CUDA contexts, streams, and events on multiple GPUs

TL;DR version: "What's the best way to round-robin kernel calls to multiple GPUs with Python/PyCUDA such that CPU and GPU work can happen in parallel?" with a side of "I can't have been the first person to ask this; anything I should read up on?"

Full version:

I would like to know the best way to design context, etc. handling in an application that uses CUDA on a system with multiple GPUs. I've been trying to find literature that talks about guidelines for when context reuse vs. recreation is appropriate, but so far haven't found anything that outlines best practices, rules of thumb, etc.

The general overview of what we're needing to do is:

Requests come in to a central process.
That process forks to handle a single request.
Data is loaded from the DB (relatively expensive).

The the following is repeated an arbitrary number of times based on the request (dozens):

A few quick kernel calls to compute data that is needed for later kernels.
One slow kernel call (10 sec).

Finally:

Results from the kernel calls are collected and processed on the CPU, then stored.

At the moment, each kernel call creates and then destroys a context, which seems wasteful.

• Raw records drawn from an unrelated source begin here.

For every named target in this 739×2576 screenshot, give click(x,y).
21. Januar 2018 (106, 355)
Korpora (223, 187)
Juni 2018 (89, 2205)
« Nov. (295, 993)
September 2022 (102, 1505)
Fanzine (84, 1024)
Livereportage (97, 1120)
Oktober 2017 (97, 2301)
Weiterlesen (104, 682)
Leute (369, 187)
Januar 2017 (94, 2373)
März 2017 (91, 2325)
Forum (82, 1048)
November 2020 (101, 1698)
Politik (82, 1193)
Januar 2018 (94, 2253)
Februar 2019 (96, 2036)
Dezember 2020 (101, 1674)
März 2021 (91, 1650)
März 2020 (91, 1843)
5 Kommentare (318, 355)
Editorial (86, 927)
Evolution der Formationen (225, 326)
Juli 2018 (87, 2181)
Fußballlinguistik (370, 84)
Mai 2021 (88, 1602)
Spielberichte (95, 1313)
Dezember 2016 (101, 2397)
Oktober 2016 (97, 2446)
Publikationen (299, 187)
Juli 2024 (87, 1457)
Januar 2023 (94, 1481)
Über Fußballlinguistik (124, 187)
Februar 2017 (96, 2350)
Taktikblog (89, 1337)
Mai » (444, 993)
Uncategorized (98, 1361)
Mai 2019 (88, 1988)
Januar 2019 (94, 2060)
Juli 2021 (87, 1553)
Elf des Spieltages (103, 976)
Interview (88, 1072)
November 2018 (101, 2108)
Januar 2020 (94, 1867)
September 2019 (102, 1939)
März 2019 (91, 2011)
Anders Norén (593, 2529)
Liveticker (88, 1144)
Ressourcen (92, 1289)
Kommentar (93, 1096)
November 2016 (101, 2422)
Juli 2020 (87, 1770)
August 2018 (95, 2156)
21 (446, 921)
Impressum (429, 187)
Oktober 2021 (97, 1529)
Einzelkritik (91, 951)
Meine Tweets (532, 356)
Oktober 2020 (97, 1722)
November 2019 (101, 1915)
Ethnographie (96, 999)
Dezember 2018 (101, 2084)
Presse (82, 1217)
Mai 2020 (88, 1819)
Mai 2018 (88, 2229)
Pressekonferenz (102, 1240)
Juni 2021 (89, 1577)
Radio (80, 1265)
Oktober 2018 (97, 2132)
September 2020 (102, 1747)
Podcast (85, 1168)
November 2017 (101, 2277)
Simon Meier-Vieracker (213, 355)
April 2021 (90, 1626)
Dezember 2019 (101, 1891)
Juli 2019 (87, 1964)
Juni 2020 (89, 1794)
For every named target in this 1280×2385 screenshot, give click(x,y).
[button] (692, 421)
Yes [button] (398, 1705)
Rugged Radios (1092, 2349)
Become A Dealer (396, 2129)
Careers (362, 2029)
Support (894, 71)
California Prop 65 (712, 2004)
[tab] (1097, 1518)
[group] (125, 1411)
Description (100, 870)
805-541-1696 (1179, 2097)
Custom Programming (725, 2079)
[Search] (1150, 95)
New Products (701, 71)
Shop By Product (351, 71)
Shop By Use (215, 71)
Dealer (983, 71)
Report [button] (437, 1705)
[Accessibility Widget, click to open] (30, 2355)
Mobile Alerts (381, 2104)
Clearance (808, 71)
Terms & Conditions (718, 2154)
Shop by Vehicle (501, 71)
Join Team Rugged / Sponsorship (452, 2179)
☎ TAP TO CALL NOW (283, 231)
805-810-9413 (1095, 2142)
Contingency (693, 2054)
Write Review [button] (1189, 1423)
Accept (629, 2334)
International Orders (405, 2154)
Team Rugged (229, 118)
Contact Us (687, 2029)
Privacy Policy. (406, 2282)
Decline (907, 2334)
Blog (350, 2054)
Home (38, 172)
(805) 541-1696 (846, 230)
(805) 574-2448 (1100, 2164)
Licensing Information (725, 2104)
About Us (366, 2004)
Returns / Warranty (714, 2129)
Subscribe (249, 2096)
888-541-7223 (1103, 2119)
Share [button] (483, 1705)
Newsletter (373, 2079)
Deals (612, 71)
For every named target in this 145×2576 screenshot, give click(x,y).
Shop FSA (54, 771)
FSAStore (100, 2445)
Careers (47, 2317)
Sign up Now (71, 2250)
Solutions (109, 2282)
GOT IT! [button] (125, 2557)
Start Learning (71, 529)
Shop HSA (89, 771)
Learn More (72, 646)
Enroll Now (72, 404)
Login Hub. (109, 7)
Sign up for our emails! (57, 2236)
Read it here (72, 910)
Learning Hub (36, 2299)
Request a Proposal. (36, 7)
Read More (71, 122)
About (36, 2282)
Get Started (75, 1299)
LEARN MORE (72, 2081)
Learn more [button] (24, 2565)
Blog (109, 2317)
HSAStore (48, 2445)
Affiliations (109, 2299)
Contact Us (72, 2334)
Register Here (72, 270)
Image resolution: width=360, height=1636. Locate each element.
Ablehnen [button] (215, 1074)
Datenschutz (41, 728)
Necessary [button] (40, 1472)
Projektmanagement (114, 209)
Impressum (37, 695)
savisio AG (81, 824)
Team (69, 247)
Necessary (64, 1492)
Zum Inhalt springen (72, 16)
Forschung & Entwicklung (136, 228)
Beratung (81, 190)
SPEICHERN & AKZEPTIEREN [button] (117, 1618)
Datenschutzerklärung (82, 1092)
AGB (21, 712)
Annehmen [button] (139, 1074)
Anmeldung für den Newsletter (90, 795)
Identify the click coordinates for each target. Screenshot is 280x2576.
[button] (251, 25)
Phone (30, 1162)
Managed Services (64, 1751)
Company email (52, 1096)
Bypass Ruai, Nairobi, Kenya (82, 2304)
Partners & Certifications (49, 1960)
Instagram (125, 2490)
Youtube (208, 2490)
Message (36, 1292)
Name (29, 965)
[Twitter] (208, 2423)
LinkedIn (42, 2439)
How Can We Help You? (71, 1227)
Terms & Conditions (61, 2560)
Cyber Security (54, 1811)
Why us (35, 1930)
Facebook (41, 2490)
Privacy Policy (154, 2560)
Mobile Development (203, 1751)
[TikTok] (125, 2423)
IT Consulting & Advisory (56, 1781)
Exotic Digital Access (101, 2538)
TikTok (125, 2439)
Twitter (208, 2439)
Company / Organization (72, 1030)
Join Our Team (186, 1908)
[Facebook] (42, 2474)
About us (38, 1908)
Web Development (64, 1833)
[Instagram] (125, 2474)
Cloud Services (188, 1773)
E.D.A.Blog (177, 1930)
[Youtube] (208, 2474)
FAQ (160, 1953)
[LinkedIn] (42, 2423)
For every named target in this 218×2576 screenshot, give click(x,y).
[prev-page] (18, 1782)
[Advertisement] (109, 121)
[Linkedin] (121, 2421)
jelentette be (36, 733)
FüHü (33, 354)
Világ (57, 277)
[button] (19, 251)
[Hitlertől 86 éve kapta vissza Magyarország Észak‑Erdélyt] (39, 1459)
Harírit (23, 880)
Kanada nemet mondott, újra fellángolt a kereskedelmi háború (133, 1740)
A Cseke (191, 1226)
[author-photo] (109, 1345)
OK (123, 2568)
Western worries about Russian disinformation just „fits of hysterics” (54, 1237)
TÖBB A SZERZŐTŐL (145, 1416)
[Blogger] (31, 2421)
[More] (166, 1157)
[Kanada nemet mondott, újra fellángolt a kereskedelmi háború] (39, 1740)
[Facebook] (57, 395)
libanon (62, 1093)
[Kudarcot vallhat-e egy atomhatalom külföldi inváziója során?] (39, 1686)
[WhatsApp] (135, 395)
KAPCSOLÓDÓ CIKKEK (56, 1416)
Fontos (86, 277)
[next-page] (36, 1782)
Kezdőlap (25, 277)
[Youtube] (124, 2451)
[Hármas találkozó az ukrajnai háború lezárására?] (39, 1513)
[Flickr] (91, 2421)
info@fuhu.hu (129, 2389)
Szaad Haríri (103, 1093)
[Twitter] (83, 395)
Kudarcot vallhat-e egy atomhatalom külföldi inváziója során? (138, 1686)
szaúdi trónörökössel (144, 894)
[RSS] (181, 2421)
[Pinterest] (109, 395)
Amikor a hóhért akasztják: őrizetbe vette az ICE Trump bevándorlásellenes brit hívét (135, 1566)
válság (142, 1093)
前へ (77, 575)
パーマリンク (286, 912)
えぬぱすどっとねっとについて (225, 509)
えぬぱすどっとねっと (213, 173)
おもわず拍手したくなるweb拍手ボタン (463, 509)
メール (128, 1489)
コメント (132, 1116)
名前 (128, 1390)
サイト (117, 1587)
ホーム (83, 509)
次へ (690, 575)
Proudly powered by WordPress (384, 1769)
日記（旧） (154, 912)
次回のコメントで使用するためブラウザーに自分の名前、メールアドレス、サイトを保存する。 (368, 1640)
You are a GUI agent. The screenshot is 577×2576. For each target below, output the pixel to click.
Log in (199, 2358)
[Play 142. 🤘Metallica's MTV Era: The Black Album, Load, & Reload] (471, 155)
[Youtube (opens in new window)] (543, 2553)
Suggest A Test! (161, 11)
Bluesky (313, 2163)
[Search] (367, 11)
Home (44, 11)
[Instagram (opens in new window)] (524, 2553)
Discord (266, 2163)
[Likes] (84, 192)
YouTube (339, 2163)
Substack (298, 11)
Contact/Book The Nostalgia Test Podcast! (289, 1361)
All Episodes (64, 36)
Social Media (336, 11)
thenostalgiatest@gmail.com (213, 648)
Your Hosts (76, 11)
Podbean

Setup is taking about 0.1 sec per context and kernel load, and while that's not huge, it is precluding us from moving other quicker tasks to the GPU.

I am trying to figure out the best way to manage contexts, etc. so that we can use the machine efficiently. I think that in the single-gpu case, it's relatively simple:

Create a context before starting any of the GPU work.
Launch the kernels for the first set of data.
Record an event for after the final kernel call in the series.
Prepare the second set of data on the CPU while the first is computing on the GPU.
Launch the second set, repeat.
Insure that each event gets synchronized before collecting the results and storing them.

That seems like it should do the trick, assuming proper use of overlapped memory copies.

However, I'm unsure what I should do when wanting to round-robin each of the dozens of items to process over multiple GPUs.

The host program is Python 2.7, using PyCUDA to access the GPU. Currently it's not multi-threaded, and while I'd rather keep it that way ("now you have two problems" etc.), if the answer means threads, it means threads. Similarly, it would be nice to just be able to call event.synchronize() in the main thread when it's time to block on data, but for our needs efficient use of the hardware is more important. Since we'll potentially be servicing multiple requests at a time, letting other processes use the GPU when this process isn't using it is important.

I don't think that we have any explicit reason to use Exclusive compute modes (ie. we're not filling up the memory of the card with one work item), so I don't think that solutions that involve long-standing contexts are off the table.

Note that answers in the form of links to other content that covers my questions are completely acceptable (encouraged, even), provided they go into enough detail about the why, not just the API. Thanks for reading!

Solution

Caveat: I'm not a PyCUDA user (yet).

With CUDA 4.0+ you don't even need an explicit context per GPU. You can just call cudaSetDevice (or the PyCUDA equivalent) before doing per-device stuff (cudaMalloc, cudaMemcpy, launch kernels, etc.).

If you need to synchronize between GPUs, you will need to potentially create streams and/or events and use cudaEventSynchronize (or the PyCUDA equivalent). You can even have one stream wait on an event inserted in another stream to do sophisticated dependencies.

So I suspect the answer to day is quite a lot simpler than talonmies' excellent pre-CUDA-4.0 answer.

You might also find this answer useful.

(Re)Edit by OP: Per my understanding, PyCUDA supports versions of CUDA prior to 4.0, and so still uses the old API/semantics (the driver API?), so talonmies' answer is still relevant.